Exercise prompt —
In the part that opens with the line containing "This screenshot has" and closes with the line containing "(x=89, y=85)", change "green" to "blue" and write out only those lines with nothing else altered. Leave the pictures out of your answer.

Provided entries —
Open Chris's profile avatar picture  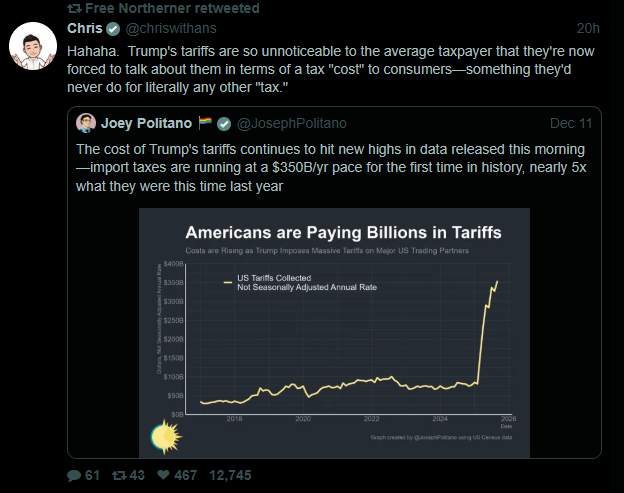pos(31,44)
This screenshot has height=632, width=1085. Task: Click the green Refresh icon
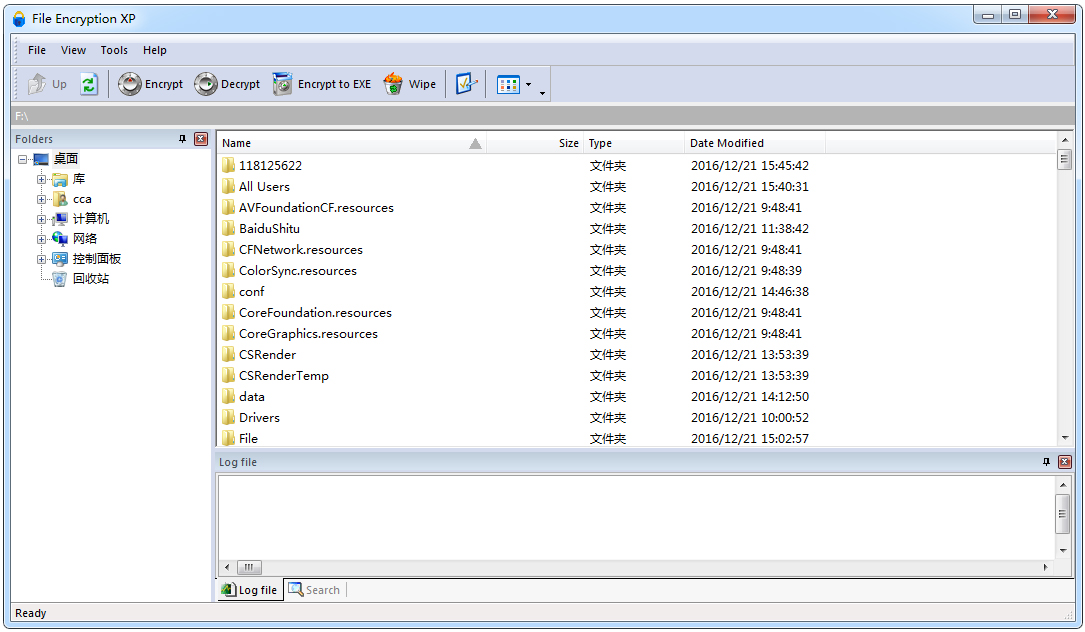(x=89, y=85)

* * *

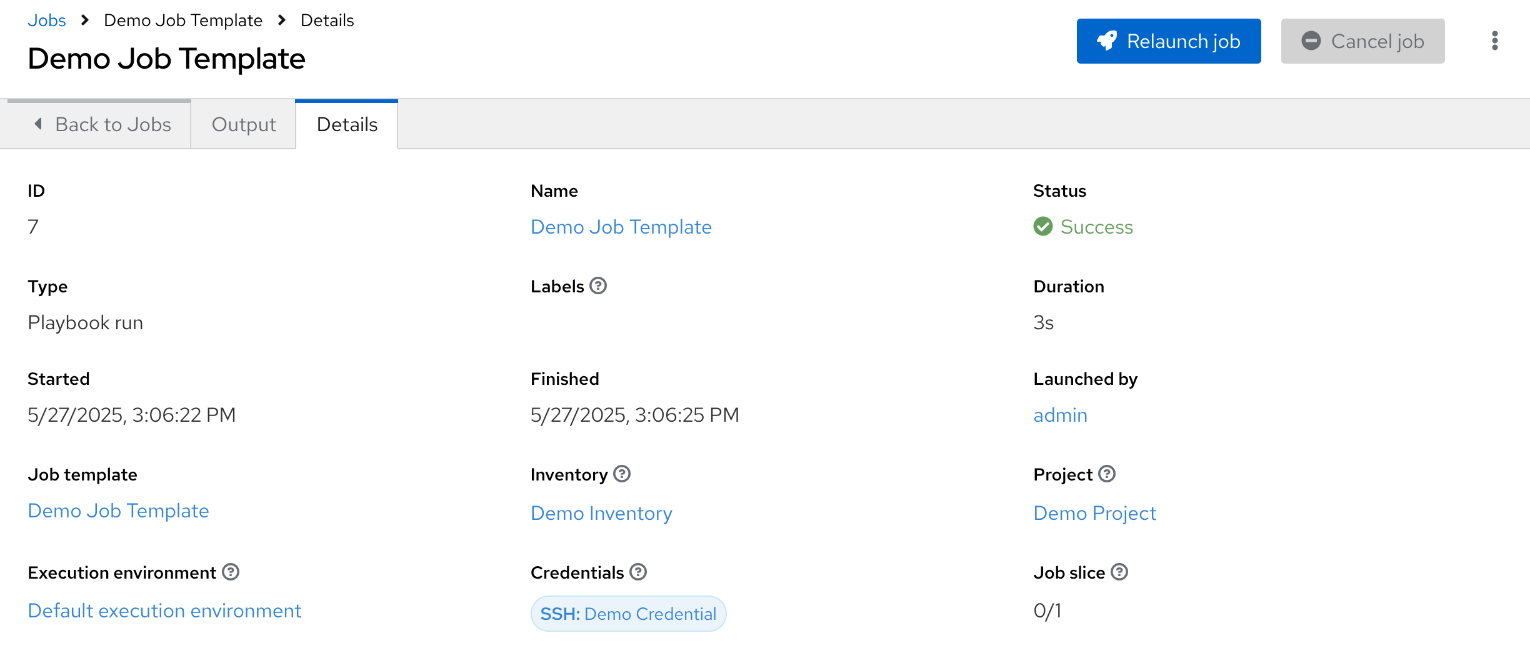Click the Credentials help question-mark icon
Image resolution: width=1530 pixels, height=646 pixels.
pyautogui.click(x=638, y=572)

Expected output —
This screenshot has height=632, width=1085. Task: Click the blue Refresh icon
(x=89, y=85)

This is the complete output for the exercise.